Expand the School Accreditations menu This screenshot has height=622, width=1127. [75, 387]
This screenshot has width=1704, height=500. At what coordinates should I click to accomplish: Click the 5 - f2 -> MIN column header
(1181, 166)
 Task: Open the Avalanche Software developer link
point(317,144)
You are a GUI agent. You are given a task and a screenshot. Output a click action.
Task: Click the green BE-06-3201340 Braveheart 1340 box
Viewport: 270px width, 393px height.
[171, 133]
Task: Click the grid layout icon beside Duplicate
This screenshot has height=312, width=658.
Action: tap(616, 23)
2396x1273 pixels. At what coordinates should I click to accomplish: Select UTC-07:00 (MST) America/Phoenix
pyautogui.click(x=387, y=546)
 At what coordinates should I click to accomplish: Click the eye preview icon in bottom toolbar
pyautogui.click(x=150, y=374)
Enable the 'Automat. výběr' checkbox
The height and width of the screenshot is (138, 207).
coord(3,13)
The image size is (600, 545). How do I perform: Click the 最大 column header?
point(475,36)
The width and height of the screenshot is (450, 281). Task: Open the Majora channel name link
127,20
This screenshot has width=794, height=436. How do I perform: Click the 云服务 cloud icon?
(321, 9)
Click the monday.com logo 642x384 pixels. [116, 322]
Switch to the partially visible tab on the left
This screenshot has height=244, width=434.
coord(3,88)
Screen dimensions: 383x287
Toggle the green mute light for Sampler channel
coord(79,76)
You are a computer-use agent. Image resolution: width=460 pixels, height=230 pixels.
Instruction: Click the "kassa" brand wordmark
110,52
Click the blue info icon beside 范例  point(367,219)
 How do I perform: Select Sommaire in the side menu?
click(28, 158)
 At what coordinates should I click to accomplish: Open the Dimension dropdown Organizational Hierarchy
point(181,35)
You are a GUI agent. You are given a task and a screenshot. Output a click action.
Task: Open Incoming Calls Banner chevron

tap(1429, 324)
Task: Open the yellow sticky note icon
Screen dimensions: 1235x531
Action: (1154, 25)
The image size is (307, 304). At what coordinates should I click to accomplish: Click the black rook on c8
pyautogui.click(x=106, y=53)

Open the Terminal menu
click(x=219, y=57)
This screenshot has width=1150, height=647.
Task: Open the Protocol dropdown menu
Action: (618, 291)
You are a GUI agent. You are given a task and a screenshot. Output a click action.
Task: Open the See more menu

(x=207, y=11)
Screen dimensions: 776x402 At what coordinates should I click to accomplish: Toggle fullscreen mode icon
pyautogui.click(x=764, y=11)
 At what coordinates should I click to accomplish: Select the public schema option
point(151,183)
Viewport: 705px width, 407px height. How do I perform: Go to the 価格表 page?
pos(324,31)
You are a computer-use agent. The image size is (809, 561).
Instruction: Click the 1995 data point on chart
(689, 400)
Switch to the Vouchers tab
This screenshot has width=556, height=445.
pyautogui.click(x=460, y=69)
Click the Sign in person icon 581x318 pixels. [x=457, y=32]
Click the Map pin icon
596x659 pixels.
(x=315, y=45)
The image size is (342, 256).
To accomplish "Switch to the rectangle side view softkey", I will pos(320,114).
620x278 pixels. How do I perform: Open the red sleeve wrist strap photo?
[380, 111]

[Task directions]:
Whenever a line above contains "Switch", copy that line.

[Written solution]:
Switch to the partially visible tab on the left
Switch to the Vouchers tab
To accomplish "Switch to the rectangle side view softkey", I will pos(320,114).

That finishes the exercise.